*What is being asked*: Copy these items word for word, leaving the pictures out of your answer.

*Items from a dataset*:
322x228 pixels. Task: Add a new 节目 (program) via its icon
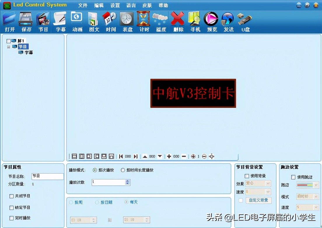[x=43, y=20]
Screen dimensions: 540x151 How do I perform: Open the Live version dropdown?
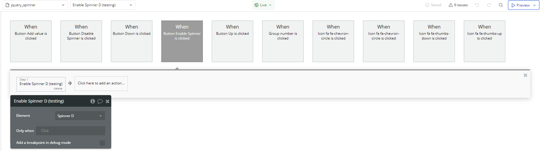(263, 5)

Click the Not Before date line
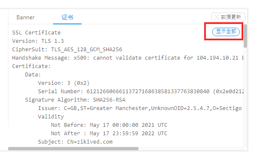point(109,125)
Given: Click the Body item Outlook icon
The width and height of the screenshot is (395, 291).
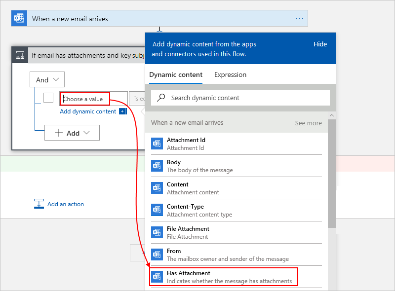Looking at the screenshot, I should pyautogui.click(x=157, y=166).
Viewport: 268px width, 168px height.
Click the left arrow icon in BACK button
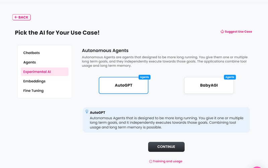[x=16, y=17]
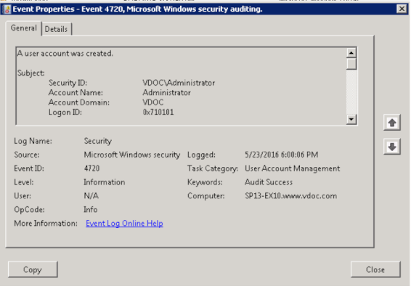The width and height of the screenshot is (411, 289).
Task: Click the Computer name SP13-EX10.www.vdoc.com
Action: (x=290, y=196)
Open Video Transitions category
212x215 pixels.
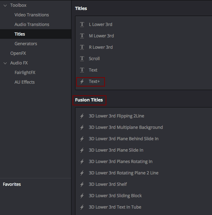click(32, 15)
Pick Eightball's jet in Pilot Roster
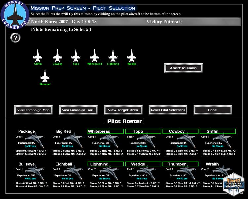Screen dimensions: 248x199 point(72,171)
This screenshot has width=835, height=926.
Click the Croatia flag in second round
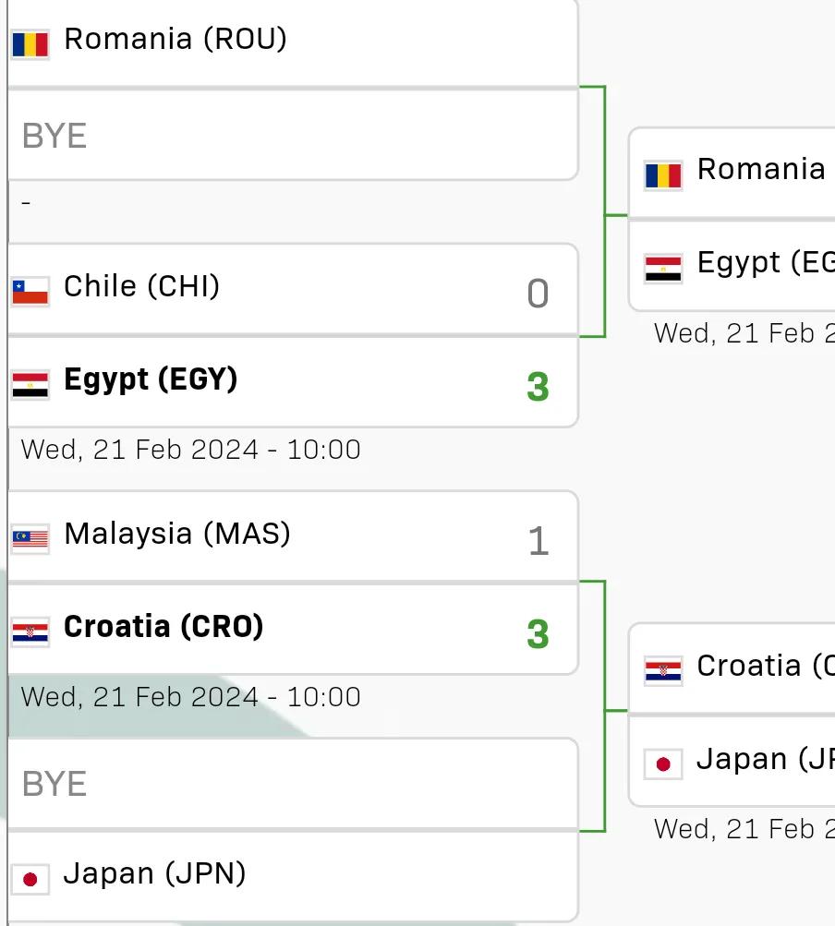[663, 671]
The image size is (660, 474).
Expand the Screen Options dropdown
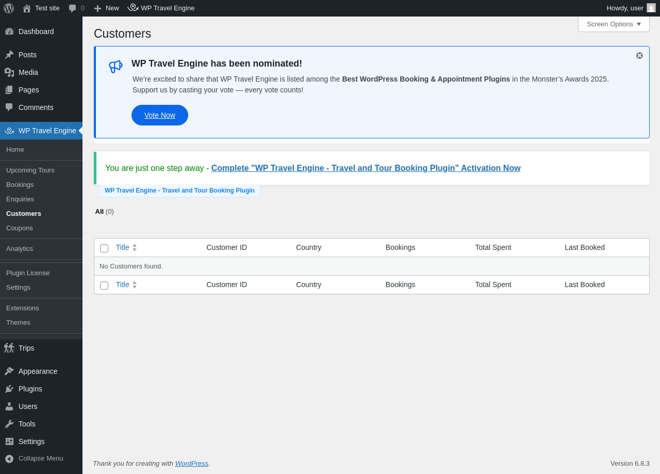click(x=614, y=24)

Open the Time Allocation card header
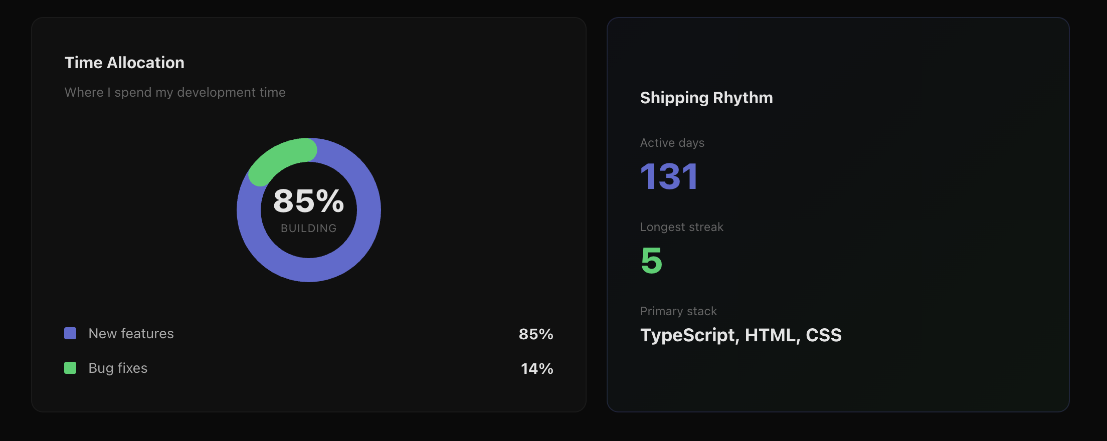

*Answer for the task*:
322x228 pixels. Task: Add a new 节目 (program) via its icon
[x=43, y=20]
Screen dimensions: 540x151 How do I perform: Open the Live version dropdown?
(263, 5)

Click the Not Before date line
point(109,125)
Given: Click the Body item Outlook icon
The width and height of the screenshot is (395, 291).
Looking at the screenshot, I should pyautogui.click(x=157, y=166).
Viewport: 268px width, 168px height.
Click the left arrow icon in BACK button
[x=16, y=17]
The width and height of the screenshot is (411, 289).
Task: Click the Computer name SP13-EX10.www.vdoc.com
Action: (x=290, y=196)
Open Video Transitions category
212x215 pixels.
click(32, 15)
Pick Eightball's jet in Pilot Roster
Screen dimensions: 248x199 point(72,171)
This screenshot has width=835, height=926.
Click the Croatia flag in second round
[663, 671]
The image size is (660, 474).
Expand the Screen Options dropdown
click(x=614, y=24)

Open the Time Allocation card header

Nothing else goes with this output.